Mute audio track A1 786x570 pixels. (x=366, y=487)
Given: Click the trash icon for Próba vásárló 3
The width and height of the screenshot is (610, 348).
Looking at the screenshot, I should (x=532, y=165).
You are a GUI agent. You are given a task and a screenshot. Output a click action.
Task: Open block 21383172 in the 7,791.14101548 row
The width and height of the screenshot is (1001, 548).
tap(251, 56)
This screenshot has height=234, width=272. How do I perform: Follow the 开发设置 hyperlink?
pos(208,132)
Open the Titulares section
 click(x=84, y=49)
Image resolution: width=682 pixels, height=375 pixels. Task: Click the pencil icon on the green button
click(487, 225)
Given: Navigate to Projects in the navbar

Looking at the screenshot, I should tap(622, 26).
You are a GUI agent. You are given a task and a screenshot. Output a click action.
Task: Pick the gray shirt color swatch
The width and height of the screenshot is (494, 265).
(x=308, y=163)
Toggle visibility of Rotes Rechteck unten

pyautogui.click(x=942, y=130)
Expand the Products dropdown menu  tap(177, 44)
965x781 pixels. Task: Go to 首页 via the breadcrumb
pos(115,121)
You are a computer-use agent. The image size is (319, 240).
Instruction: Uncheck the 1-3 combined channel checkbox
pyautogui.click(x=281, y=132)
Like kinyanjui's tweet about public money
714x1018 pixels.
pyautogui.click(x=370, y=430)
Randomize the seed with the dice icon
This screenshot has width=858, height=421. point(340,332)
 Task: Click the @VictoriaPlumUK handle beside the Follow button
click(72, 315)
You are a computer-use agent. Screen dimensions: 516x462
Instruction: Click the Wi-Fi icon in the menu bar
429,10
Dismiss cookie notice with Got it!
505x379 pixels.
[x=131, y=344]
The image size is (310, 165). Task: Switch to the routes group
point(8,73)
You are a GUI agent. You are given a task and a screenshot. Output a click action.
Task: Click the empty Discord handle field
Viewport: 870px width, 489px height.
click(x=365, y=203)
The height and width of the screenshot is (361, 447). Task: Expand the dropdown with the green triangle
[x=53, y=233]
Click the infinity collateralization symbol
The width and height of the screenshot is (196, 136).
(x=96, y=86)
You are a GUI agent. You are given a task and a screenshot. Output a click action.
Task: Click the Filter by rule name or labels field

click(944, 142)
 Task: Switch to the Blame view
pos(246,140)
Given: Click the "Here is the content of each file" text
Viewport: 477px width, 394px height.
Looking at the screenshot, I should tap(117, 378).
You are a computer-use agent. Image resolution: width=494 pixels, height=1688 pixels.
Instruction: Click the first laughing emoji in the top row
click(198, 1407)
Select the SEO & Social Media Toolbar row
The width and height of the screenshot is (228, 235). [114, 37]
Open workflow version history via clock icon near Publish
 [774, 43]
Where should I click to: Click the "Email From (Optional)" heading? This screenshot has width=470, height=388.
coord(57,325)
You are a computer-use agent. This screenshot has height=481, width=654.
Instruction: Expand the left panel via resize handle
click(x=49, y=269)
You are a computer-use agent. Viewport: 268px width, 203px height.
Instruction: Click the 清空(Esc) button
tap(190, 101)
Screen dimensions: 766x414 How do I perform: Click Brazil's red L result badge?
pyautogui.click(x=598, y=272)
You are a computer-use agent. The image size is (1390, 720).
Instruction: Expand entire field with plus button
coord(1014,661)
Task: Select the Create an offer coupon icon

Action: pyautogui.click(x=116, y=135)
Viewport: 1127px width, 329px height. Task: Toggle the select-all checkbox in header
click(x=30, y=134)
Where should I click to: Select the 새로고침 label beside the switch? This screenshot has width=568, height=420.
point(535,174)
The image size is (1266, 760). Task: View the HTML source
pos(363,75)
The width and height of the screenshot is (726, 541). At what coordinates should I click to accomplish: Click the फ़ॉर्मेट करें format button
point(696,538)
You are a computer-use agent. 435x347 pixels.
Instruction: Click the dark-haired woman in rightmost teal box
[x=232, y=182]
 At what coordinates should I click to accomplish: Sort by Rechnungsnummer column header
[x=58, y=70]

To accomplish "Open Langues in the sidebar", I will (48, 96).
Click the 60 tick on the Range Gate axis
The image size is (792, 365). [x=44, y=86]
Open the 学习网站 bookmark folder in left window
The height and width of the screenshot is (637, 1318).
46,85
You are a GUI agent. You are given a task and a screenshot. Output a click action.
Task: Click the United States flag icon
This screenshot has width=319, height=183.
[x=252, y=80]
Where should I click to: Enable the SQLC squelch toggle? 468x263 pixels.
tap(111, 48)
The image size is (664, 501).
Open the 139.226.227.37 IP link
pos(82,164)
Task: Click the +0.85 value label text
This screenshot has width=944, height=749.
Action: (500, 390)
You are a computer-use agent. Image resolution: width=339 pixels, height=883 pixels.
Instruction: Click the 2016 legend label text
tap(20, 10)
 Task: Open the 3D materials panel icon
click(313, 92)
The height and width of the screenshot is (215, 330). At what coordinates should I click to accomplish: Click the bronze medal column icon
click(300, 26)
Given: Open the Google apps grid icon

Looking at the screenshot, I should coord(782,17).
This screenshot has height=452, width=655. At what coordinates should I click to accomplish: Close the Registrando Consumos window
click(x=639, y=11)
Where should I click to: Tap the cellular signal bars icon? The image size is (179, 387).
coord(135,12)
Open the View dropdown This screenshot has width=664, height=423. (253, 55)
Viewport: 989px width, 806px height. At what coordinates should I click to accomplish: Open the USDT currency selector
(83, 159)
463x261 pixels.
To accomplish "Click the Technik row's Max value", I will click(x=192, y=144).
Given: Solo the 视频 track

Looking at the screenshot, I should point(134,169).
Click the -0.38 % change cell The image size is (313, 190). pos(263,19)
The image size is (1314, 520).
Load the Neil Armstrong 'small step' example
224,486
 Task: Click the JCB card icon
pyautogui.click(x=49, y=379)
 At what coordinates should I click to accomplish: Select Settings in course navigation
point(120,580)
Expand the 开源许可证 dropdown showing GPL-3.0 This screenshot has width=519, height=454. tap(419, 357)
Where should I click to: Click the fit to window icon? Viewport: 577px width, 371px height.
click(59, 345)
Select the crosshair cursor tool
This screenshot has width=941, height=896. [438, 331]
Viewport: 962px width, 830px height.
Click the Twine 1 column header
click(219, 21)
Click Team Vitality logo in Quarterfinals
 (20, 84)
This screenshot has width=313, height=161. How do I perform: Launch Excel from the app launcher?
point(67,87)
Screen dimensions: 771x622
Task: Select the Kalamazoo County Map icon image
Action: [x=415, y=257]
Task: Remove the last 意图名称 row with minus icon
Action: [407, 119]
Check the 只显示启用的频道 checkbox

### Exercise description
Go through the material and write each line out again exactly.

### Problem solution
Mute audio track A1 786x570 pixels. (x=366, y=487)
Given: Click the trash icon for Próba vásárló 3
The width and height of the screenshot is (610, 348).
Looking at the screenshot, I should (x=532, y=165).
You are a GUI agent. You are given a task and a screenshot. Output a click action.
Task: Open block 21383172 in the 7,791.14101548 row
The width and height of the screenshot is (1001, 548).
tap(251, 56)
This screenshot has height=234, width=272. How do I perform: Follow the 开发设置 hyperlink?
pos(208,132)
Open the Titulares section
 click(x=84, y=49)
Image resolution: width=682 pixels, height=375 pixels. Task: Click the pencil icon on the green button
click(487, 225)
Given: Navigate to Projects in the navbar

Looking at the screenshot, I should tap(622, 26).
You are a GUI agent. You are given a task and a screenshot. Output a click action.
Task: Pick the gray shirt color swatch
The width and height of the screenshot is (494, 265).
(x=308, y=163)
Toggle visibility of Rotes Rechteck unten

pyautogui.click(x=942, y=130)
Expand the Products dropdown menu  tap(177, 44)
965x781 pixels. Task: Go to 首页 via the breadcrumb
pos(115,121)
You are a computer-use agent. The image size is (319, 240).
Instruction: Uncheck the 1-3 combined channel checkbox
pyautogui.click(x=281, y=132)
Like kinyanjui's tweet about public money
714x1018 pixels.
pyautogui.click(x=370, y=430)
Randomize the seed with the dice icon
This screenshot has width=858, height=421. point(340,332)
 Task: Click the @VictoriaPlumUK handle beside the Follow button
click(72, 315)
You are a computer-use agent. Screen dimensions: 516x462
Instruction: Click the Wi-Fi icon in the menu bar
429,10
Dismiss cookie notice with Got it!
505x379 pixels.
[x=131, y=344]
The image size is (310, 165). Task: Switch to the routes group
point(8,73)
You are a GUI agent. You are given a task and a screenshot. Output a click action.
Task: Click the empty Discord handle field
Viewport: 870px width, 489px height.
click(x=365, y=203)
The height and width of the screenshot is (361, 447). Task: Expand the dropdown with the green triangle
[x=53, y=233]
Click the infinity collateralization symbol
The width and height of the screenshot is (196, 136).
(x=96, y=86)
You are a GUI agent. You are given a task and a screenshot. Output a click action.
Task: Click the Filter by rule name or labels field

click(944, 142)
 Task: Switch to the Blame view
pos(246,140)
Given: Click the "Here is the content of each file" text
Viewport: 477px width, 394px height.
Looking at the screenshot, I should tap(117, 378).
You are a computer-use agent. Image resolution: width=494 pixels, height=1688 pixels.
Instruction: Click the first laughing emoji in the top row
click(198, 1407)
Select the SEO & Social Media Toolbar row
The width and height of the screenshot is (228, 235). [114, 37]
Open workflow version history via clock icon near Publish
 [774, 43]
Where should I click to: Click the "Email From (Optional)" heading? This screenshot has width=470, height=388.
coord(57,325)
You are a computer-use agent. This screenshot has height=481, width=654.
Instruction: Expand the left panel via resize handle
click(x=49, y=269)
You are a computer-use agent. Viewport: 268px width, 203px height.
Instruction: Click the 清空(Esc) button
tap(190, 101)
Screen dimensions: 766x414 How do I perform: Click Brazil's red L result badge?
pyautogui.click(x=598, y=272)
You are a computer-use agent. The image size is (1390, 720).
Instruction: Expand entire field with plus button
coord(1014,661)
Task: Select the Create an offer coupon icon

Action: pyautogui.click(x=116, y=135)
Viewport: 1127px width, 329px height. Task: Toggle the select-all checkbox in header
click(x=30, y=134)
Where should I click to: Select the 새로고침 label beside the switch? This screenshot has width=568, height=420.
point(535,174)
The image size is (1266, 760). Task: View the HTML source
pos(363,75)
The width and height of the screenshot is (726, 541). At what coordinates should I click to accomplish: Click the फ़ॉर्मेट करें format button
point(696,538)
You are a computer-use agent. 435x347 pixels.
Instruction: Click the dark-haired woman in rightmost teal box
[x=232, y=182]
 At what coordinates should I click to accomplish: Sort by Rechnungsnummer column header
[x=58, y=70]

To accomplish "Open Langues in the sidebar", I will (48, 96).
Click the 60 tick on the Range Gate axis
The image size is (792, 365). [x=44, y=86]
Open the 学习网站 bookmark folder in left window
The height and width of the screenshot is (637, 1318).
46,85
You are a GUI agent. You are given a task and a screenshot. Output a click action.
Task: Click the United States flag icon
This screenshot has width=319, height=183.
[x=252, y=80]
Where should I click to: Enable the SQLC squelch toggle? 468x263 pixels.
tap(111, 48)
The image size is (664, 501).
Open the 139.226.227.37 IP link
pos(82,164)
Task: Click the +0.85 value label text
This screenshot has width=944, height=749.
Action: (500, 390)
You are a computer-use agent. Image resolution: width=339 pixels, height=883 pixels.
Instruction: Click the 2016 legend label text
tap(20, 10)
 Task: Open the 3D materials panel icon
click(313, 92)
The height and width of the screenshot is (215, 330). At what coordinates should I click to accomplish: Click the bronze medal column icon
click(300, 26)
Given: Open the Google apps grid icon

Looking at the screenshot, I should coord(782,17).
This screenshot has height=452, width=655. At what coordinates should I click to accomplish: Close the Registrando Consumos window
click(x=639, y=11)
Where should I click to: Tap the cellular signal bars icon? The image size is (179, 387).
coord(135,12)
Open the View dropdown This screenshot has width=664, height=423. (253, 55)
Viewport: 989px width, 806px height. At what coordinates should I click to accomplish: Open the USDT currency selector
(83, 159)
463x261 pixels.
To accomplish "Click the Technik row's Max value", I will click(x=192, y=144).
Given: Solo the 视频 track

Looking at the screenshot, I should point(134,169).
Click the -0.38 % change cell The image size is (313, 190). pos(263,19)
The image size is (1314, 520).
Load the Neil Armstrong 'small step' example
224,486
 Task: Click the JCB card icon
pyautogui.click(x=49, y=379)
 At what coordinates should I click to accomplish: Select Settings in course navigation
point(120,580)
Expand the 开源许可证 dropdown showing GPL-3.0 This screenshot has width=519, height=454. tap(419, 357)
Where should I click to: Click the fit to window icon? Viewport: 577px width, 371px height.
click(59, 345)
Select the crosshair cursor tool
This screenshot has width=941, height=896. [438, 331]
Viewport: 962px width, 830px height.
Click the Twine 1 column header
click(219, 21)
Click Team Vitality logo in Quarterfinals
 (20, 84)
This screenshot has width=313, height=161. How do I perform: Launch Excel from the app launcher?
point(67,87)
Screen dimensions: 771x622
Task: Select the Kalamazoo County Map icon image
Action: [x=415, y=257]
Task: Remove the last 意图名称 row with minus icon
Action: [407, 119]
Check the 只显示启用的频道 checkbox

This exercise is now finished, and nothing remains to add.